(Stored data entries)
=-=-=
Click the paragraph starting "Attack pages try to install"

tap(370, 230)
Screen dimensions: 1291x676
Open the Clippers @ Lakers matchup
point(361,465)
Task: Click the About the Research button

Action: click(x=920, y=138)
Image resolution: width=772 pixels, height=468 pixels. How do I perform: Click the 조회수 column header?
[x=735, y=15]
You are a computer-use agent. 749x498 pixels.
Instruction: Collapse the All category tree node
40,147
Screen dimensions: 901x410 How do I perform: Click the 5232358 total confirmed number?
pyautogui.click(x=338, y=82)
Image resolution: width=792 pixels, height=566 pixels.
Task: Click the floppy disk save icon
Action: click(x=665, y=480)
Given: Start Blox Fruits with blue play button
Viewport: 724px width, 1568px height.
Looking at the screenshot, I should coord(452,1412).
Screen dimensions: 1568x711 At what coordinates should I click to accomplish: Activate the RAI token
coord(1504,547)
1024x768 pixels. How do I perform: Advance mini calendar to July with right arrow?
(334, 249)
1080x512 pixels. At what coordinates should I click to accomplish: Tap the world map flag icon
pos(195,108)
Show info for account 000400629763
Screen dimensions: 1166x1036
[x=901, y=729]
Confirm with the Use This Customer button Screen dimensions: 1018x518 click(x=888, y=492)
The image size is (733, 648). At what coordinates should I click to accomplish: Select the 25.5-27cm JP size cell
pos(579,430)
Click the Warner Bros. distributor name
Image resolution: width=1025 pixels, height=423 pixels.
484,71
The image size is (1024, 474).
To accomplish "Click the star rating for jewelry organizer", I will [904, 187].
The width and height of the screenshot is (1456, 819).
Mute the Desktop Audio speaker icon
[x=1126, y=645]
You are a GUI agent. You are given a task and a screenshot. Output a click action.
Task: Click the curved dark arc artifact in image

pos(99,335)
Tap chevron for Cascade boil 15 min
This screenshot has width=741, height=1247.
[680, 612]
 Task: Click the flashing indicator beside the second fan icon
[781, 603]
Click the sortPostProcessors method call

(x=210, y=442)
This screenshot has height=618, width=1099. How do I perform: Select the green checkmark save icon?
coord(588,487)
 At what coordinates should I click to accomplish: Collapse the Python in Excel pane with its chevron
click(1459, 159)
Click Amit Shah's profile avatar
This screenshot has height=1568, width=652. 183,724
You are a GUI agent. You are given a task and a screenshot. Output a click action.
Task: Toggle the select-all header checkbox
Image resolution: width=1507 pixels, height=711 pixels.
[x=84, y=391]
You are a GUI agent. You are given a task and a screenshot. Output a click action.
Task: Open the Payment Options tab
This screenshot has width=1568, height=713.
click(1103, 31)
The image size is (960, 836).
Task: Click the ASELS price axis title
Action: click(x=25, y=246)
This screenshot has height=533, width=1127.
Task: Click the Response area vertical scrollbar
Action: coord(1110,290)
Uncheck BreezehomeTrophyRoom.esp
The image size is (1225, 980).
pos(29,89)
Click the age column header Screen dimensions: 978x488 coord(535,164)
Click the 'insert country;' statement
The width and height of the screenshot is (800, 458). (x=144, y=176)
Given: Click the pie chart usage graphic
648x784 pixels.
=-=-=
[PROMPT]
Each line of the data should be reproduced exactly as it appears.

[RESPONSE TO THIS TASK]
Click the paragraph starting "Attack pages try to install"

tap(370, 230)
Screen dimensions: 1291x676
Open the Clippers @ Lakers matchup
point(361,465)
Task: Click the About the Research button

Action: click(x=920, y=138)
Image resolution: width=772 pixels, height=468 pixels. How do I perform: Click the 조회수 column header?
[x=735, y=15]
You are a computer-use agent. 749x498 pixels.
Instruction: Collapse the All category tree node
40,147
Screen dimensions: 901x410 How do I perform: Click the 5232358 total confirmed number?
pyautogui.click(x=338, y=82)
Image resolution: width=792 pixels, height=566 pixels.
Task: Click the floppy disk save icon
Action: click(x=665, y=480)
Given: Start Blox Fruits with blue play button
Viewport: 724px width, 1568px height.
Looking at the screenshot, I should coord(452,1412).
Screen dimensions: 1568x711 At what coordinates should I click to accomplish: Activate the RAI token
coord(1504,547)
1024x768 pixels. How do I perform: Advance mini calendar to July with right arrow?
(334, 249)
1080x512 pixels. At what coordinates should I click to accomplish: Tap the world map flag icon
pos(195,108)
Show info for account 000400629763
Screen dimensions: 1166x1036
[x=901, y=729]
Confirm with the Use This Customer button Screen dimensions: 1018x518 click(x=888, y=492)
The image size is (733, 648). At what coordinates should I click to accomplish: Select the 25.5-27cm JP size cell
pos(579,430)
Click the Warner Bros. distributor name
Image resolution: width=1025 pixels, height=423 pixels.
484,71
The image size is (1024, 474).
To accomplish "Click the star rating for jewelry organizer", I will [904, 187].
The width and height of the screenshot is (1456, 819).
Mute the Desktop Audio speaker icon
[x=1126, y=645]
You are a GUI agent. You are given a task and a screenshot. Output a click action.
Task: Click the curved dark arc artifact in image

pos(99,335)
Tap chevron for Cascade boil 15 min
This screenshot has width=741, height=1247.
[680, 612]
 Task: Click the flashing indicator beside the second fan icon
[781, 603]
Click the sortPostProcessors method call

(x=210, y=442)
This screenshot has height=618, width=1099. How do I perform: Select the green checkmark save icon?
coord(588,487)
 At what coordinates should I click to accomplish: Collapse the Python in Excel pane with its chevron
click(1459, 159)
Click Amit Shah's profile avatar
This screenshot has height=1568, width=652. 183,724
You are a GUI agent. You are given a task and a screenshot. Output a click action.
Task: Toggle the select-all header checkbox
Image resolution: width=1507 pixels, height=711 pixels.
[x=84, y=391]
You are a GUI agent. You are given a task and a screenshot. Output a click action.
Task: Open the Payment Options tab
This screenshot has width=1568, height=713.
click(1103, 31)
The image size is (960, 836).
Task: Click the ASELS price axis title
Action: click(x=25, y=246)
This screenshot has height=533, width=1127.
Task: Click the Response area vertical scrollbar
Action: coord(1110,290)
Uncheck BreezehomeTrophyRoom.esp
The image size is (1225, 980).
pos(29,89)
Click the age column header Screen dimensions: 978x488 coord(535,164)
Click the 'insert country;' statement
The width and height of the screenshot is (800, 458). (x=144, y=176)
Given: Click the pie chart usage graphic
648x784 pixels.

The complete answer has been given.